▶ **Data supplied**
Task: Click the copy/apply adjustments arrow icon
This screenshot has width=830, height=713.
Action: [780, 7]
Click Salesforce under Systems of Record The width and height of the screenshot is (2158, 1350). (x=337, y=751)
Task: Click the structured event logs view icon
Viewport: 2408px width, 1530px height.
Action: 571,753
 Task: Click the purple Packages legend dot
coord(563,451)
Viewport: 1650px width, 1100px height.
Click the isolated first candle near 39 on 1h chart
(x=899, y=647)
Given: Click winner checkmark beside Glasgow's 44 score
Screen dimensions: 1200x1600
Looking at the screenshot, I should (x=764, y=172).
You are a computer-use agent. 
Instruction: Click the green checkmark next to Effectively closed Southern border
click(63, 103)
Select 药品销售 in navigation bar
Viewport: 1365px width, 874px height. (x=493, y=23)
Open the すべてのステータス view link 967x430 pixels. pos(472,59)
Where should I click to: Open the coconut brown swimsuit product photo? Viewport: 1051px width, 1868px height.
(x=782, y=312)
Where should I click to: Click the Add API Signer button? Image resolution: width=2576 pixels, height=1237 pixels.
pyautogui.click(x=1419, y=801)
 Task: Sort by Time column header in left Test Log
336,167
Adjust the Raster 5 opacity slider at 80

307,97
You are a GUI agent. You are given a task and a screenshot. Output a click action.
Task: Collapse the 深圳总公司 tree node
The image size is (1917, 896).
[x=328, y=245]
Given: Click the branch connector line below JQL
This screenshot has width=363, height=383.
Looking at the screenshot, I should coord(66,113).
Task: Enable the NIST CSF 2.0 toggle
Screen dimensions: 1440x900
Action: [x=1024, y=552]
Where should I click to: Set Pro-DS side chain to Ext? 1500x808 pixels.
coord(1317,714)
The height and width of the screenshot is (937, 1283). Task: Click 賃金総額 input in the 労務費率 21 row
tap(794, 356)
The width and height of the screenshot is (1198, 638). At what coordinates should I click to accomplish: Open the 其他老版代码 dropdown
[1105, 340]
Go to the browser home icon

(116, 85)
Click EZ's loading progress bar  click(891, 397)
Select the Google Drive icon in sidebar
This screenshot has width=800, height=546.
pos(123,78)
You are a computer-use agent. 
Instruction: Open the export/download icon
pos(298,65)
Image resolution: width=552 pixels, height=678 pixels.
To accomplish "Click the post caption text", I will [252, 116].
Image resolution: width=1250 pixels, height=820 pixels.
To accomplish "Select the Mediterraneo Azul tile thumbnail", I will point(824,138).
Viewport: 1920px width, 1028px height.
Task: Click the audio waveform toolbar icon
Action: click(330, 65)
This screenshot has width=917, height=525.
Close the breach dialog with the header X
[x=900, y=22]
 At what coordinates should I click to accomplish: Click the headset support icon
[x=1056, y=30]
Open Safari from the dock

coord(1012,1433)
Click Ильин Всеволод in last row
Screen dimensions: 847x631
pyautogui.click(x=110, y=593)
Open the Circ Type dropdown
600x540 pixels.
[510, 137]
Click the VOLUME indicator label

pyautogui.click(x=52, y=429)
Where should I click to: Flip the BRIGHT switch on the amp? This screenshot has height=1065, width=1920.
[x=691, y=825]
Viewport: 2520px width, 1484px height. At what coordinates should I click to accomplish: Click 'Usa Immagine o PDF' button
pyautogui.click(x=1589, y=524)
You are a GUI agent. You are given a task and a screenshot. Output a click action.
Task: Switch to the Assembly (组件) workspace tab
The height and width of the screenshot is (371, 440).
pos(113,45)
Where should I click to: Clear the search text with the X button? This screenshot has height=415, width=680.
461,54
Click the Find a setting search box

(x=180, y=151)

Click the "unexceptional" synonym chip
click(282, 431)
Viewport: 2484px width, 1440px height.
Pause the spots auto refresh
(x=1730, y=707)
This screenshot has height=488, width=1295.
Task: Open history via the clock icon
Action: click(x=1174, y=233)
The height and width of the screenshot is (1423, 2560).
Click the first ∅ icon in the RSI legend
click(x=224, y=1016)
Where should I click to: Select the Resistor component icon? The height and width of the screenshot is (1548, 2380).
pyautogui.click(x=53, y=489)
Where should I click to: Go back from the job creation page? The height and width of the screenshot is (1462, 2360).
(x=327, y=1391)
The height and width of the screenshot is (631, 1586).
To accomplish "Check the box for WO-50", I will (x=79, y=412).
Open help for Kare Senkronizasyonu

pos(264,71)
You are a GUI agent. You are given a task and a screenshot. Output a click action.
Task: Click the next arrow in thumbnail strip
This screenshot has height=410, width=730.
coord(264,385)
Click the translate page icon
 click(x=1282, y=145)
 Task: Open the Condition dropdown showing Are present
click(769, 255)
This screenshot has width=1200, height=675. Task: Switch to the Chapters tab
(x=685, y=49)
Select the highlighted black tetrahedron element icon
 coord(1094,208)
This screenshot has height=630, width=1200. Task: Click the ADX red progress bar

▶ **Instruction**
Rewrite all of the material above, changing every "Where should I click to" to "Which spot should I click to" and leaving everything else as it is.

▶ **Output of the task**
Task: Click the copy/apply adjustments arrow icon
This screenshot has width=830, height=713.
Action: [780, 7]
Click Salesforce under Systems of Record The width and height of the screenshot is (2158, 1350). (x=337, y=751)
Task: Click the structured event logs view icon
Viewport: 2408px width, 1530px height.
Action: 571,753
 Task: Click the purple Packages legend dot
coord(563,451)
Viewport: 1650px width, 1100px height.
Click the isolated first candle near 39 on 1h chart
(x=899, y=647)
Given: Click winner checkmark beside Glasgow's 44 score
Screen dimensions: 1200x1600
Looking at the screenshot, I should (x=764, y=172).
You are a computer-use agent. 
Instruction: Click the green checkmark next to Effectively closed Southern border
click(63, 103)
Select 药品销售 in navigation bar
Viewport: 1365px width, 874px height. (x=493, y=23)
Open the すべてのステータス view link 967x430 pixels. pos(472,59)
Which spot should I click to: Open the coconut brown swimsuit product photo? Viewport: 1051px width, 1868px height.
(x=782, y=312)
Which spot should I click to: Click the Add API Signer button? Image resolution: width=2576 pixels, height=1237 pixels.
pyautogui.click(x=1419, y=801)
 Task: Sort by Time column header in left Test Log
336,167
Adjust the Raster 5 opacity slider at 80

307,97
You are a GUI agent. You are given a task and a screenshot. Output a click action.
Task: Collapse the 深圳总公司 tree node
The image size is (1917, 896).
[x=328, y=245]
Given: Click the branch connector line below JQL
This screenshot has width=363, height=383.
Looking at the screenshot, I should coord(66,113).
Task: Enable the NIST CSF 2.0 toggle
Screen dimensions: 1440x900
Action: [x=1024, y=552]
Which spot should I click to: Set Pro-DS side chain to Ext? 1500x808 pixels.
coord(1317,714)
The height and width of the screenshot is (937, 1283). Task: Click 賃金総額 input in the 労務費率 21 row
tap(794, 356)
The width and height of the screenshot is (1198, 638). At what coordinates should I click to accomplish: Open the 其他老版代码 dropdown
[1105, 340]
Go to the browser home icon

(116, 85)
Click EZ's loading progress bar  click(891, 397)
Select the Google Drive icon in sidebar
This screenshot has width=800, height=546.
pos(123,78)
You are a computer-use agent. 
Instruction: Open the export/download icon
pos(298,65)
Image resolution: width=552 pixels, height=678 pixels.
To accomplish "Click the post caption text", I will [252, 116].
Image resolution: width=1250 pixels, height=820 pixels.
To accomplish "Select the Mediterraneo Azul tile thumbnail", I will point(824,138).
Viewport: 1920px width, 1028px height.
Task: Click the audio waveform toolbar icon
Action: click(330, 65)
This screenshot has width=917, height=525.
Close the breach dialog with the header X
[x=900, y=22]
 At what coordinates should I click to accomplish: Click the headset support icon
[x=1056, y=30]
Open Safari from the dock

coord(1012,1433)
Click Ильин Всеволод in last row
Screen dimensions: 847x631
pyautogui.click(x=110, y=593)
Open the Circ Type dropdown
600x540 pixels.
[510, 137]
Click the VOLUME indicator label

pyautogui.click(x=52, y=429)
Which spot should I click to: Flip the BRIGHT switch on the amp? This screenshot has height=1065, width=1920.
[x=691, y=825]
Viewport: 2520px width, 1484px height. At what coordinates should I click to accomplish: Click 'Usa Immagine o PDF' button
pyautogui.click(x=1589, y=524)
You are a GUI agent. You are given a task and a screenshot. Output a click action.
Task: Switch to the Assembly (组件) workspace tab
The height and width of the screenshot is (371, 440).
pos(113,45)
Which spot should I click to: Clear the search text with the X button? This screenshot has height=415, width=680.
461,54
Click the Find a setting search box

(x=180, y=151)

Click the "unexceptional" synonym chip
click(282, 431)
Viewport: 2484px width, 1440px height.
Pause the spots auto refresh
(x=1730, y=707)
This screenshot has height=488, width=1295.
Task: Open history via the clock icon
Action: click(x=1174, y=233)
The height and width of the screenshot is (1423, 2560).
Click the first ∅ icon in the RSI legend
click(x=224, y=1016)
Which spot should I click to: Select the Resistor component icon? The height and width of the screenshot is (1548, 2380).
pyautogui.click(x=53, y=489)
Which spot should I click to: Go back from the job creation page? The height and width of the screenshot is (1462, 2360).
(x=327, y=1391)
The height and width of the screenshot is (631, 1586).
To accomplish "Check the box for WO-50", I will (x=79, y=412).
Open help for Kare Senkronizasyonu

pos(264,71)
You are a GUI agent. You are given a task and a screenshot. Output a click action.
Task: Click the next arrow in thumbnail strip
This screenshot has height=410, width=730.
coord(264,385)
Click the translate page icon
 click(x=1282, y=145)
 Task: Open the Condition dropdown showing Are present
click(769, 255)
This screenshot has width=1200, height=675. Task: Switch to the Chapters tab
(x=685, y=49)
Select the highlighted black tetrahedron element icon
 coord(1094,208)
This screenshot has height=630, width=1200. Task: Click the ADX red progress bar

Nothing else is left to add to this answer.